Support Eclipse MicroProfile Metrics
Overview
The goal of this feature is to increase observability of WildFly by exposing its metrics to monitoring tools such as Promotheus and the OpenShift Console.
This feature adds support for the Eclipse MicroProfile Metrics 1.1.1 specification.
The integration uses the smallrye-metrics component to provide the MicroProfile Metrics implementation.
Issue Metadata
Issue
Related Issues
-
WFLY-10522 - Support Eclipse MicroProfile Config
-
MicroProfile Metrics has a dependency on MicroProfile Config
-
-
CLOUD-2731 - Expose EAP Metrics so that it can be consumed by Kiali
-
EAP7-1060 - Make "Expose EAP Metrics" configurable in HAL Web Console
Dev Contacts
QE Contacts
Affected Projects or Components
The implementation of Eclipse MicroProfile Metrics 1.1.1 is provided by smallrye-metrics.
Other Interested Projects
-
OpenShift Web Console MUST be able to consume metrics exposed by this extension.
-
Prometheus MUST be able to consume metrics exposed by this extension.
-
HAL, WildFly Web Console, will expose the new extension to configure it and potentially display the metrics exposed by the extension.
-
Kiali SHOULD be able to consume metrics exposed by this extension.
-
Thorntail metrics fraction - Some WildFly-based code to activate and install metrics in WildFly have been developed for Thorntail 2.x and could be reused in the proposed extension.
Requirements
External Requirements
The external requirements corresponds to the way metrics are discovered and consumed from WildFly by monitoring tools such as Promotheus and the OpenShift Web Console.
-
Provide the MicroProfile Metrics HTTP endpoints (under
/metrics
) on WildFly management HTTP interface (on port9990
). -
Support both JSON and Prometheus format from the Metrics HTTP endpoints
-
Access to the REST endpoint CAN be secured. By default, the user MUST be authenticated to access the Metrics HTTP endpoints. It is possible to disable authentication by setting the
security-enabled
attribute of the/subsystem=microprofile-metrics-smallrye
tofalse
. -
If RBAC is enabled, the user must be a
Monitor
to be able to get metrics from the HTTP endpoints
Internal requirements
-
Support MicroProfile Metrics for required base metrics as listed in the chapter 4 of the MicroProfile Metrics specification.
-
Support additional vendor metrics corresponding to metrics always available from WildFly servers, such as:
-
number of loaded JBoss Modules
-
Memory used by NIO Buffer Pool
-
Current and peak usages of the memory pools
-
WildFly management model has a notion of metrics for resource attributes (as described in WildFly Admin Guide). This extension MUST be able to expose these metrics from WildFly management model, such as:
-
Transaction metrics (from the transactions subsystem)
-
HTTP usage (from the undertow subsystem)
-
JDBC Pool usage (from the datasources subsystem)

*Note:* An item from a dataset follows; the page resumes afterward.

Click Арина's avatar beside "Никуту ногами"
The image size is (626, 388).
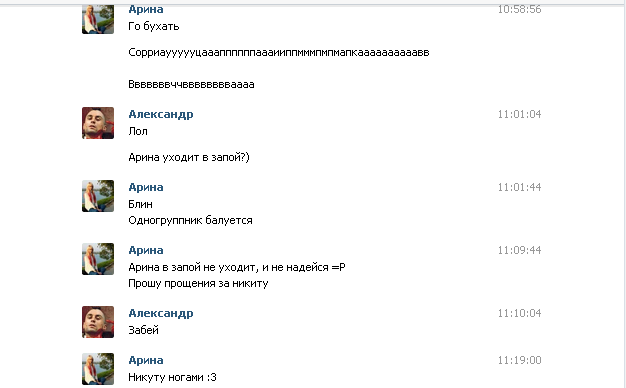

Application metrics from deployments are also supported.
Non-Requirements
-
The MicroProfile 1.1.1 does not support multiple deployments. It is out of scope of this feature to support it in WildFly. Work will have to be done in a future version of the specification to support it. This adds constraints on the application deployments that must coordinate to avoid exposing the same metrics (especially absolute ones whose name can clash between deployments).
Implementation Plan
-
Add dependencies to
smallrye-metrics
andmicroprofile-metrics-api
artifacts -
Add a new
microprofile-metrics-smallrye
extension to provide Metrics support (including its HTTP endpoints) -
Expose Metrics HTTP endpoints on WildFly HTTP management interface under the
/metrics
context. -
Add mechanism to register metrics from WildFly management model into the
MetricRegistry
for vendor metrics.
Implementation Details
The metrics will be exposed by HTTP endpoints on WildFly HTTP management interface under the /metrics
context.
HTTP Endpoint formats
The MicroProfile Metrics HTTP endpoints support two types of format:
-
JSON format (as specified in chapter 3.1 of Eclipse MicroProfile Metrics 1.1)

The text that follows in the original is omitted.